La coprésidente (l'hon. Sheila Finestone): Merci, monsieur Turp. Vous allez respecter notre règlement.

[Français]

L'hon. Sheila Copps: Si vous venez ce soir à la Fête des Acadiens et des francophones, vous verrez que cela se passe en français. Et le fait qu'il y ait plus de monde qui s'implique et plus de monde au courant de cet événement au Canada, c'est un bon point pour la francophonie canadienne.

Si vous voulez connaître quelques opinions, allez donc parler à la Fédération des communautés francophones et acadienne. Personne n'a parlé d'une tentative d'introduire l'anglais dans la Semaine de la francophonie, sauf vous qui cherchez toujours à vous poser en victimes. Vous êtes des experts de la victimisation.

La coprésidente (Mme Sheila Finestone): Monsieur Paradis, s'il vous plaît.

M. Denis Paradis (Brome—Missisquoi, Lib.): Madame la ministre, je vous souhaite la bienvenue autour de cette table. Je voudrais commencer par deux choses.

Tout d'abord, je crois que TVOntario et TVA ont soumis l'idée d'étendre leurs activités de télévision francophone à la grandeur du pays. Quelle est la position de votre ministère concernant ce dossier? Est-ce que l'on envisage d'apporter une aide à TVOntario et TVA?

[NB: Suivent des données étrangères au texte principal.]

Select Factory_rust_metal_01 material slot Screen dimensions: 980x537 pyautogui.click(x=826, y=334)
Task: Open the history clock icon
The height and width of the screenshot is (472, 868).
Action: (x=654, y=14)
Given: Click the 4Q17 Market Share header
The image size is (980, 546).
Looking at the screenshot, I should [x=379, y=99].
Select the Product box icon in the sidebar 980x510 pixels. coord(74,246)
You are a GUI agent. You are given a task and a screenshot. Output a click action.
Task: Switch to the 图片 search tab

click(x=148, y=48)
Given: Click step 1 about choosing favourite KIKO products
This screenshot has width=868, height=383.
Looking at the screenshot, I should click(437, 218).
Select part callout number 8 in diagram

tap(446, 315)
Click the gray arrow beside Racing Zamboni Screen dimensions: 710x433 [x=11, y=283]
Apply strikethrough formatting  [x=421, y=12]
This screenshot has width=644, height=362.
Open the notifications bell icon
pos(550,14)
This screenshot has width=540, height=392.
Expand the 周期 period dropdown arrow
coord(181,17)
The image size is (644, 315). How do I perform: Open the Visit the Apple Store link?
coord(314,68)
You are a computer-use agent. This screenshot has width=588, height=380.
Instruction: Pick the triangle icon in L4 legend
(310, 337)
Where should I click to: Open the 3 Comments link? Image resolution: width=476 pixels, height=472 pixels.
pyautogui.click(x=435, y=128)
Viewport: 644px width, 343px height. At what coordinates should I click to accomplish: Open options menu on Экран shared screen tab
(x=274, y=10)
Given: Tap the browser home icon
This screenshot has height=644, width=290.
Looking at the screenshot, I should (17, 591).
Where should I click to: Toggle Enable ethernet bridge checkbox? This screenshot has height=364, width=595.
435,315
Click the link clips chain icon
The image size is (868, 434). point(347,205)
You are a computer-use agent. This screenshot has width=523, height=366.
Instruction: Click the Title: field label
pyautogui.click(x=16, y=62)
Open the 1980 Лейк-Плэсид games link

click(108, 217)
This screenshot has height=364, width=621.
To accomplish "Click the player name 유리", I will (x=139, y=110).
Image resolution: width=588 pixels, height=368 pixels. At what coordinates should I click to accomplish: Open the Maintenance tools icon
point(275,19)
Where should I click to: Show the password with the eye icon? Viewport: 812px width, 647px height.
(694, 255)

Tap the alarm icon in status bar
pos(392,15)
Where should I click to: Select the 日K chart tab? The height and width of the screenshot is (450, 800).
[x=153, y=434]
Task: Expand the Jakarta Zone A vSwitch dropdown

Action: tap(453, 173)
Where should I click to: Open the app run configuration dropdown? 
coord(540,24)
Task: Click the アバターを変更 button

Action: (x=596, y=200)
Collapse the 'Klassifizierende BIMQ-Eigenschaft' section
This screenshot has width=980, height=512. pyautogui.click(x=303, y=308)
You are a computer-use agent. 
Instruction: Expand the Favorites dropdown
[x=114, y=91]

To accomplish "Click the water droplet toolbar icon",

Deuxièmement, lors d'une tournée avec un groupe de parlementaires français l'an passé, en Colombie-Britannique, on nous avait fait remarquer que la radio de Radio-Canada n'avait pas d'antenne de réception sur l'île de Vancouver pour couvrir Victoria et l'île de Vancouver. On nous avait demandé s'il serait possible d'avoir une antenne sur l'île de Vancouver, à Victoria, pour recevoir Radio-Canada français.

C'étaient les deux points que je voulais souligner. Mais il y a aussi d'autres choses que je voudrais mentionner plus globalement. Je pense—et plusieurs intervenants l'ont fait remarquer—qu'il est important de faire ressortir l'image d'un Canada bilingue.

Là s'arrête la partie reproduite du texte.